"Ando no rastro dos poetas, porém descalça... Quero sentir as sensações que eles deixam por ai"



terça-feira, 20 de novembro de 2012

Traição e semântica


Quando alguém diz, por exemplo, "João traiu Renata", a primeira coisa que me vem à cabeça é que João espalhou um segredo cabeludo que Renata havia lhe confiado, ou então que João entregou Renata para a polícia, ou ainda que João fugiu com todo o dinheiro que Renata havia economizado, que crápula.
Nunca penso que João transou com outra mulher.

Trair pressupõe que algo foi feito contra alguém. E sexo não é algo que seja feito contra uma terceira pessoa.
Sexo é sempre a favor, sempre pró, e sempre egoísta "não diz respeito a quem ficou do lado de fora do quarto".
Faz-se sexo para dar e receber prazer, e não para prejudicar quem quer que seja.
Traição é uma palavra dura demais para ser usada como sinônimo de infidelidade e adultério.

A palavra adultério é até romântica, remete à encontros clandestinos, beijos roubados, vidas secretas, roteiros de cinema, letras de samba.
O adúltero "apesar de ter que carregar este palavrão nas costas" é na verdade um alegre.

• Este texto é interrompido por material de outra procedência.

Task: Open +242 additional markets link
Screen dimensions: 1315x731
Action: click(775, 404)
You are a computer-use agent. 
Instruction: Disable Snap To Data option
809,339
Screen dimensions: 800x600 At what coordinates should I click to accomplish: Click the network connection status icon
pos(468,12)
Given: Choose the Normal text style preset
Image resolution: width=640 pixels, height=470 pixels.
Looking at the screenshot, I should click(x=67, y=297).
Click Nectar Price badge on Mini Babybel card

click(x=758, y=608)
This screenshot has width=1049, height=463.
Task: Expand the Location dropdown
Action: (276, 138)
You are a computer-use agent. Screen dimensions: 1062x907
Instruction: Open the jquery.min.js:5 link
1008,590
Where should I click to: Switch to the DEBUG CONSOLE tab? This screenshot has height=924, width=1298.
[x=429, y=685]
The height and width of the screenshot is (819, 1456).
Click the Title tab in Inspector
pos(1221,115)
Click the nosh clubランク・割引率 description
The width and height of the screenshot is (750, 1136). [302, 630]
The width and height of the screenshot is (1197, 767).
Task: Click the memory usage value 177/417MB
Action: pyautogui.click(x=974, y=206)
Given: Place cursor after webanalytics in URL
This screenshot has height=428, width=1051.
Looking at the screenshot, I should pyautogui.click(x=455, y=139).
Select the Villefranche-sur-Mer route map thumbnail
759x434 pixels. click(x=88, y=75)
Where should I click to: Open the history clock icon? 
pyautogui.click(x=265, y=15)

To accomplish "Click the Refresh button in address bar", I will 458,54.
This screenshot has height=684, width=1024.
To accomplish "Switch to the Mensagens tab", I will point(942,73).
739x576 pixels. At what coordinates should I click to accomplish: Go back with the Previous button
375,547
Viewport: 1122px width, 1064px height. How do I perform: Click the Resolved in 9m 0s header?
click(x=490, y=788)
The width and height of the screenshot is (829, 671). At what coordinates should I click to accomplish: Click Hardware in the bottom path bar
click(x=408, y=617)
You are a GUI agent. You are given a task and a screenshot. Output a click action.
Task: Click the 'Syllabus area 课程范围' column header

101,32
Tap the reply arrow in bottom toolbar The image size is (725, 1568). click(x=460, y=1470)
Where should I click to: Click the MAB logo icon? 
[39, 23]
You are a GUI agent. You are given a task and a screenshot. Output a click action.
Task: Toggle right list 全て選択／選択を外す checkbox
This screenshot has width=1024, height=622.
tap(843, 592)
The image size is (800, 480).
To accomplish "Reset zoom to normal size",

Infidelidade já é uma palavra mais burocrática, boa para ser usada em tribunais, alegar quebra de contrato.
É palavra comprida e possui um certo status, parece coisa de estelionatário graúdo, gente com conta em paraíso fiscal.
Pensando bem, conta em paraíso fiscal é uma metáfora que se aplica perfeitamente a romances paralelos.
Mas estelionato é crime, e infidelidade não é.
O infiel é um inofensivo, vende fácil seus carros usados.

Os infiéis não metem medo, os adúlteros possuem um charme boêmio, então, na falta de uma palavra mais intimidante, apela-se para "traidores", a fim de arrancar deles alguma culpa, remorso, vergonha.
Mas que ninguém se engane: a palavra traição está combinando cada vez menos com a realidade sexual vigente.
Ninguém está batendo palmas aqui para a poligamia.
Estou apenas refletindo sobre a adequação e a inadequação de certos vocábulos.
Traição? Convém enfrentar os revezes amorosos sem mexicanizar demais a cena.

No início de todo romance, homens e mulheres se satisfazem plenamente um com o outro, mas com o passar do tempo a relação passa a satisfazer apenas parcialmente, e parcialmente pode ser mais que suficiente quando inclui amizade, cumplicidade, diversão, leveza.
Porém, a parte que começa a faltar "a sedução" deixa o campo aberto para novas experiências, que podem acontecer ou não.
Nada disso tem a ver com desamor.
Pode-se amar alguém e sucumbir a uma aventura.
Não estou dizendo nenhuma novidade, estou?
Há algum inocente no recinto?

Toda traição pega você desprevenido.
A infidelidade, ao contrário, é sempre uma possibilidade, mesmo quando parece improvável.
E não, não há nenhum inocente no recinto.